*** TASK INPUT Section Begins ***

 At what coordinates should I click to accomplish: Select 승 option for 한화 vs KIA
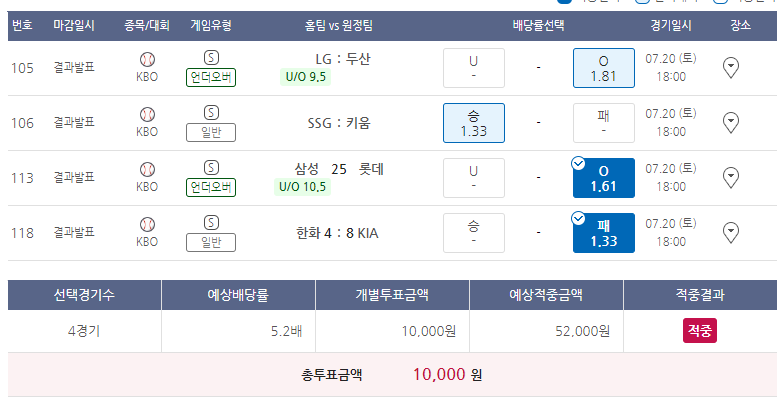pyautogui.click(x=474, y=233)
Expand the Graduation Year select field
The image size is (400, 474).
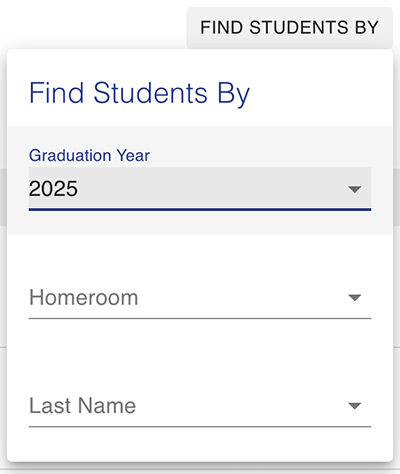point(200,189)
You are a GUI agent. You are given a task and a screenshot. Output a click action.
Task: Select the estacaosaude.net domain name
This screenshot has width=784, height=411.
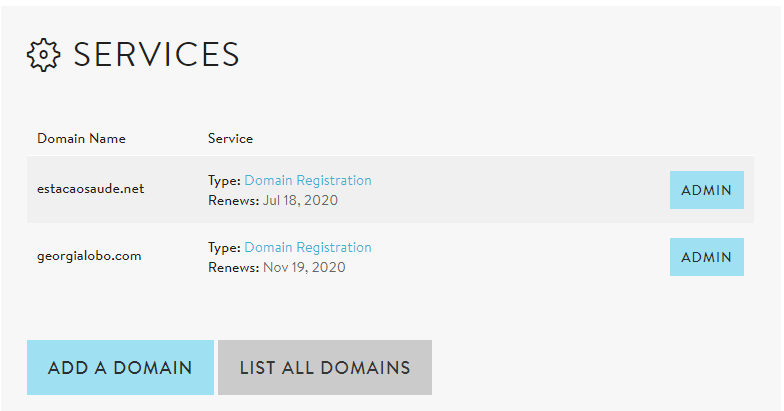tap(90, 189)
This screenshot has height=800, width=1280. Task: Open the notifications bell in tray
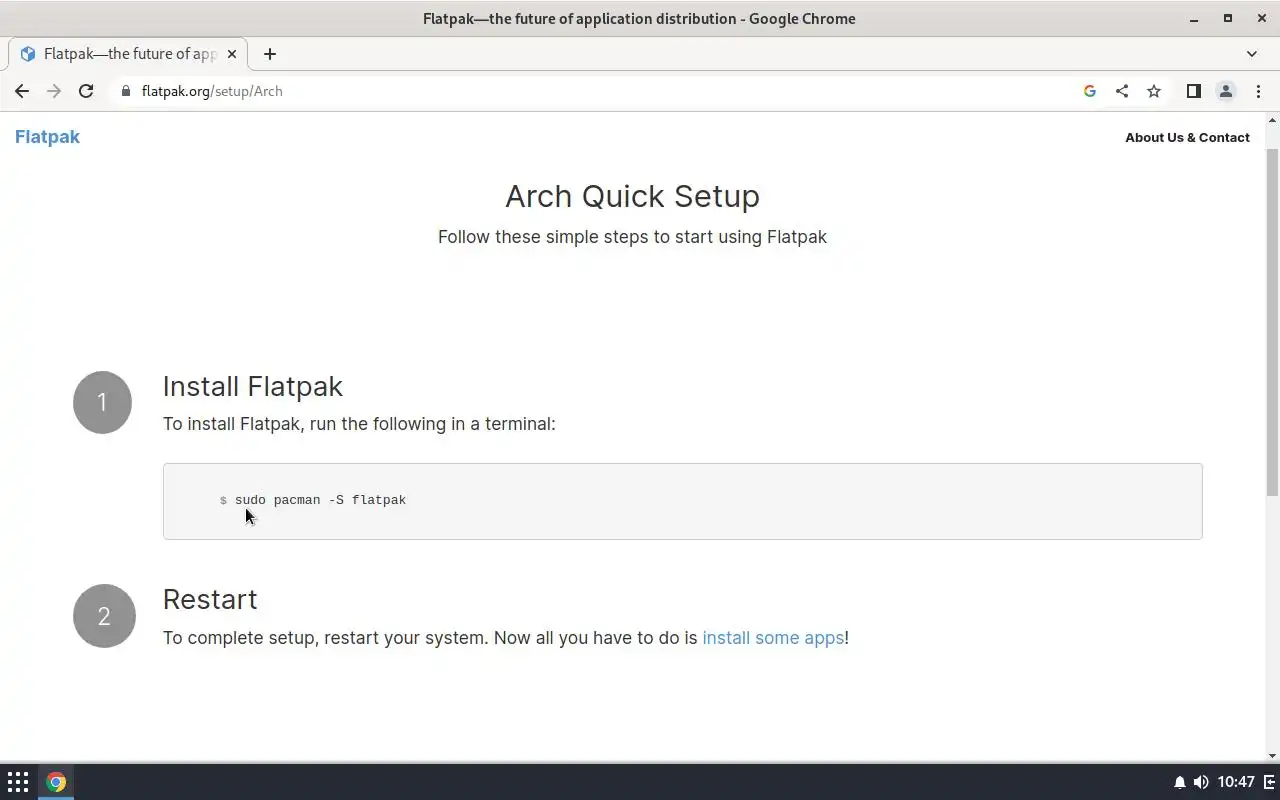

*** TASK INPUT Section Ends ***

_WHAT IS BEING ASKED_.
Each entry above should be copied word for word, with the images omitted.

_REPLY TO THE TASK_.
 At what coordinates should I click to accomplish: Select 승 option for 한화 vs KIA
pyautogui.click(x=474, y=233)
Expand the Graduation Year select field
The image size is (400, 474).
point(200,189)
You are a GUI agent. You are given a task and a screenshot. Output a click action.
Task: Select the estacaosaude.net domain name
This screenshot has width=784, height=411.
tap(90, 189)
This screenshot has height=800, width=1280. Task: Open the notifications bell in tray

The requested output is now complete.